Once he was released, John Jr. left a life of crime behind to become a writer and entrepreneur. He has since shared that he feels guilty that he's a free man. In an essay for Men's Journal, he wrote, "I’m home with my family and friends, and I run numerous businesses, while some of my former peers are serving life sentences, many for crimes they did not commit, often because rats lied about them."
John has been married to his wife, Kimberly Albanese, since 1990 and the pair have six kids. They currently live in Oyster Bay Cove on Long Island.
Federal prosecutors have said that, after John Jr. was sent to prison, his uncle Peter Gotti informally stepped into the role of boss, and later officially took over shortly before John Sr.'s death in 2002. In 2003, he was sentenced to nine years and four months of prison time for extortion, money laundering, and racketeering.
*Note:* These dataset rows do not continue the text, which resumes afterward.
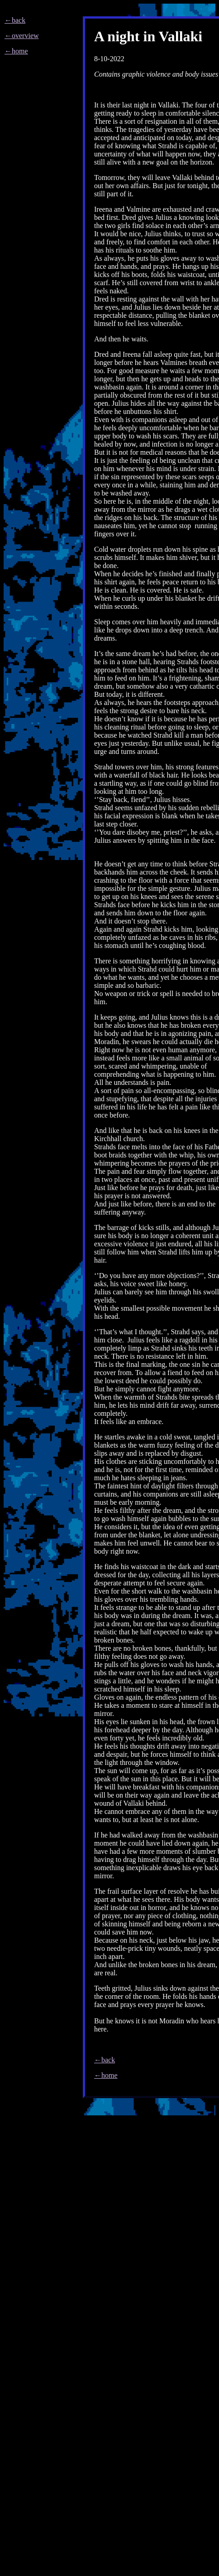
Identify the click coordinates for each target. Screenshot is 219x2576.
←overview (22, 35)
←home (16, 51)
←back (15, 20)
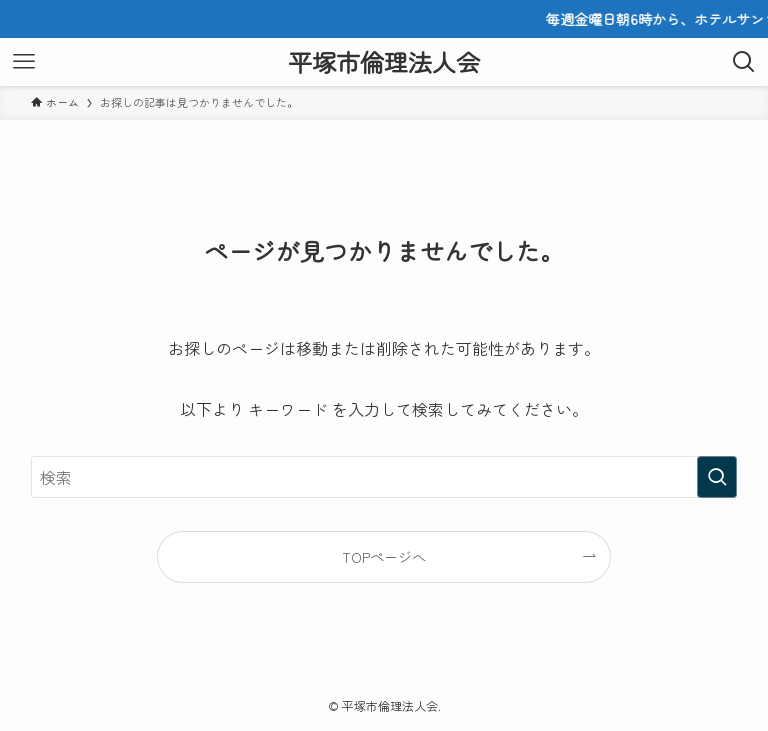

The following year, he was sentenced to another 25 years in a separate trial related to extortion and conspiring to murder Sammy Gravano.
Domenico Cefalù, Frank Cali, and Lorenzo Mannino
Marking the end of the Gotti family era of the Gambino crime family, Domenico Cefalù is said to have taken over in 2011, just a year and a half after being released from prison for racketeering and extortion. Along with his underboss, Frank Cali, Domenico kept the family incredibly active in a variety of criminal enterprises around New York City.
It was reported in 2015 that Domenico had stepped down and Frank Cali had taken his place. Frank led the Gambino crime family until he was killed outside his home on Staten Island in 2019. It's believed that longtime member Lorenzo Mannino stepped into the shoes of boss following Frank's death and holds the position today, though this hasn't been confirmed.